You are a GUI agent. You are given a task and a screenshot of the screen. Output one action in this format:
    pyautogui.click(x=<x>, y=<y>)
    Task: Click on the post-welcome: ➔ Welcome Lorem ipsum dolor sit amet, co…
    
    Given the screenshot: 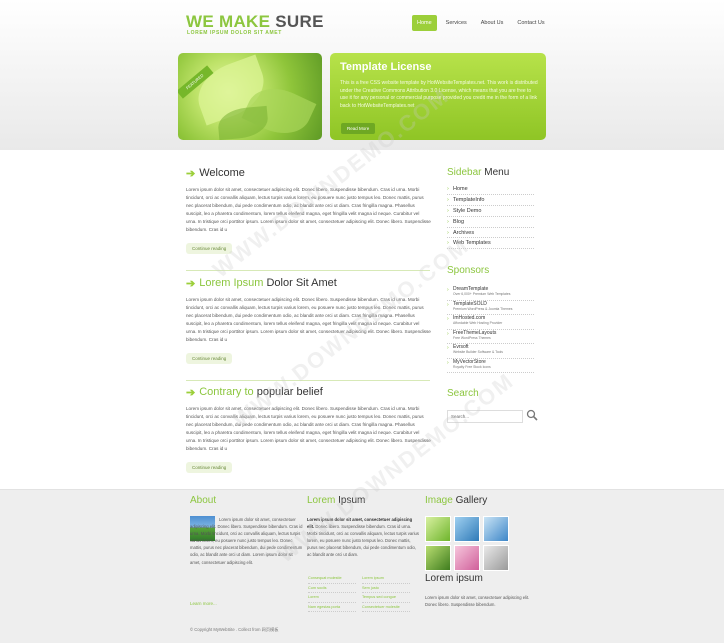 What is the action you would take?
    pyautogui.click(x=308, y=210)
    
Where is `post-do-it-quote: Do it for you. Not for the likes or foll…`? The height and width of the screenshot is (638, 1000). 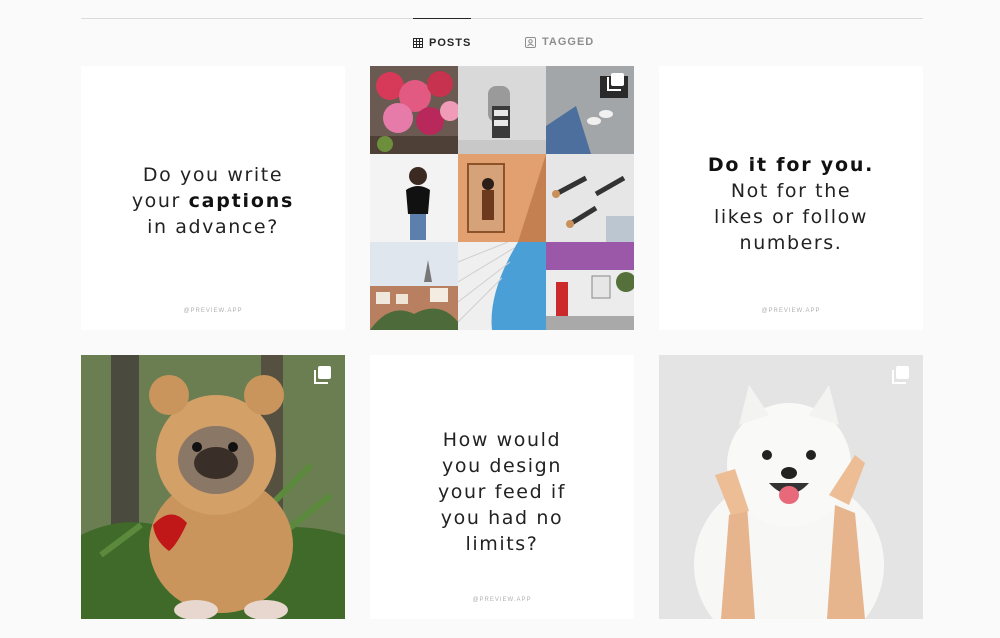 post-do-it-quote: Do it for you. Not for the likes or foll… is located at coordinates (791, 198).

__Job__
Reproduce the data from its beginning through the line containing "Task: Click on", inclusive, with "desktop assistant" substituted for "GUI agent" and nothing else changed. Return only those lines.

__Expected answer__
You are a desktop assistant. You are given a task and a screenshot of the screen. Output one action in this format:
    pyautogui.click(x=<x>, y=<y>)
    Task: Click on the post-welcome: ➔ Welcome Lorem ipsum dolor sit amet, co…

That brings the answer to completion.